Splicing factor BUD31 promotes ovarian cancer progression through sustaining the expression of anti-apoptotic BCL2L12

• Published in: Nature communications Vol. 13; no. 1; pp. 6246 - 18
• Main Authors: Wang, Zixiang, Wang, Shourong, Qin, Junchao, Zhang, Xiyu, Lu, Gang, Liu, Hongbin, Guo, Haiyang, Wu, Ligang, Shender, Victoria O., Shao, Changshun, Kong, Beihua, Liu, Zhaojian
• Format: Journal Article
• Language: English
• Published: London Nature Publishing Group UK 21.10.2022; Nature Publishing Group; Nature Portfolio
• Subjects: 13/105; 13/2; 13/31; 13/51; 13/89; 14/1; 14/19; 14/5; 14/63; 38/44; 38/90; 45/43; 45/71; 45/77; 45/91; 49/39; 631/208/1792; 631/45/500; 64/60; Alternative Splicing; Antisense oligonucleotides; Apoptosis; Cancer; Carcinoma, Ovarian Epithelial; Cell survival; Exon skipping; Female; Humanities and Social Sciences; Humans; Isoforms; Medical prognosis; mRNA turnover; multidisciplinary; Muscle Proteins - genetics; Nonsense-mediated mRNA decay; Nuclear Proteins - genetics; Oligonucleotides, Antisense; Ovarian cancer; Ovarian Neoplasms - genetics; Protein Isoforms - genetics; Proto-Oncogene Proteins c-bcl-2 - genetics; RNA Splicing - genetics; RNA Splicing Factors - genetics; Science; Science (multidisciplinary); Splicing; Splicing factors; Tumors
• ISSN: 2041-1723; 2041-1723
• DOI: 10.1038/s41467-022-34042-w

Dysregulated expression of splicing factors has important roles in cancer development and progression. However, it remains a challenge to identify the cancer-specific splicing variants. Here we demonstrate that spliceosome component BUD31 is increased in ovarian cancer, and its higher expression predicts worse prognosis. We characterize the BUD31-binding motif and find that BUD31 preferentially binds exon-intron regions near splicing sites. Further analysis reveals that BUD31 inhibition results in extensive exon skipping and a reduced production of long isoforms containing full coding sequence.
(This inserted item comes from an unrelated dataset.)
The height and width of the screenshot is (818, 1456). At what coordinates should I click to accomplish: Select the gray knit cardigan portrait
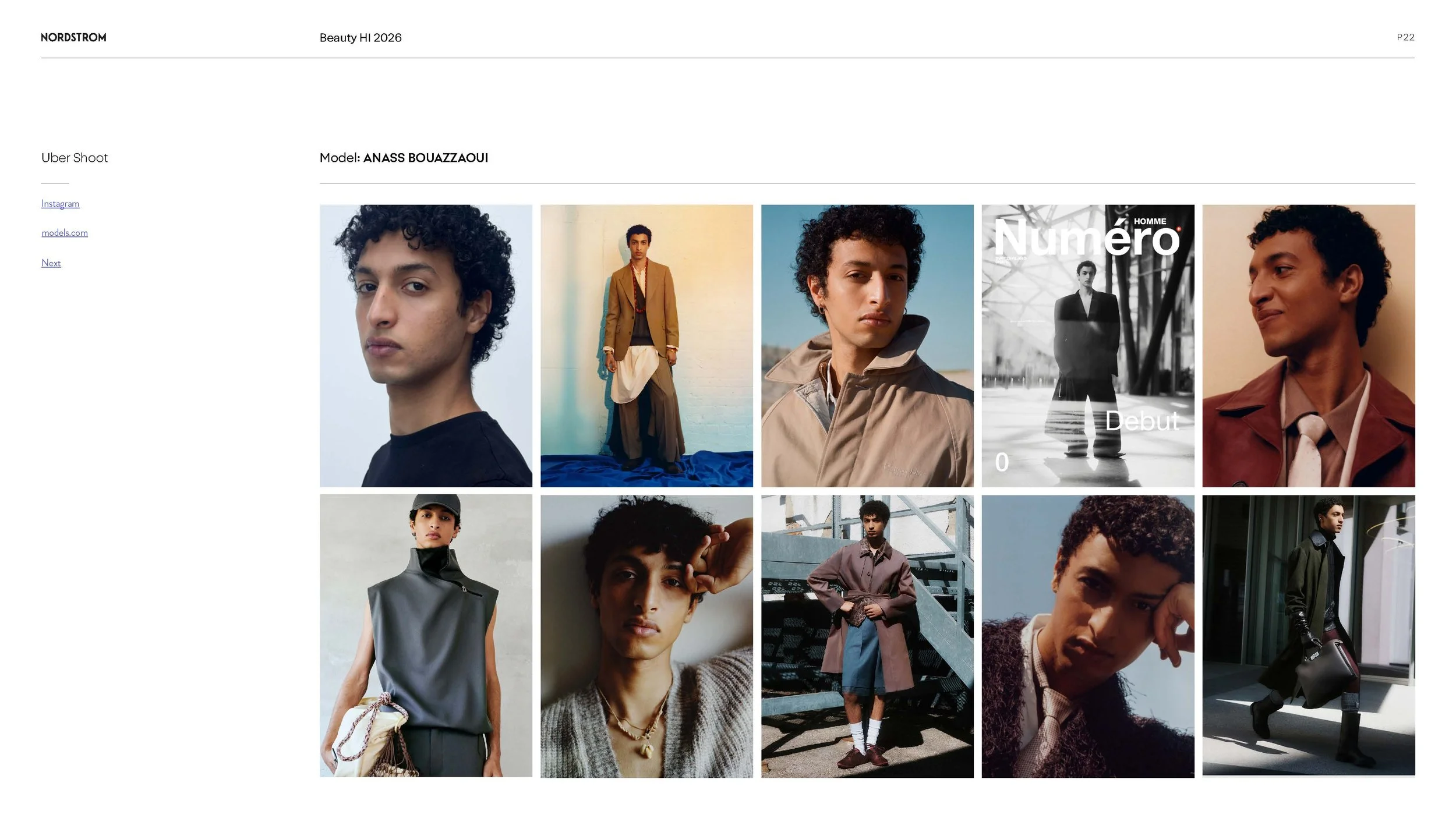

In particular, we identify BCL2L12 , an anti-apoptotic BCL2 family member, as one of the functional splicing targets of BUD31. BUD31 stimulates the inclusion of exon 3 to generate full-length BCL2L12 and promotes ovarian cancer progression. Knockdown of BUD31 or splice-switching antisense oligonucleotide treatment promotes exon 3 skipping and results in a truncated isoform of BCL2L12 that undergoes nonsense-mediated mRNA decay, and the cells subsequently undergo apoptosis. Our findings reveal BUD31-regulated exon inclusion as a critical factor for ovarian cancer cell survival and cancer progression. Altered expression of splicing factors can contribute to tumour progression. Here the authors show that splicing factor BUD31 enhances ovarian cancer progression by promoting exon inclusion in the anti-apoptotic BCL2 family member, BCL2L12.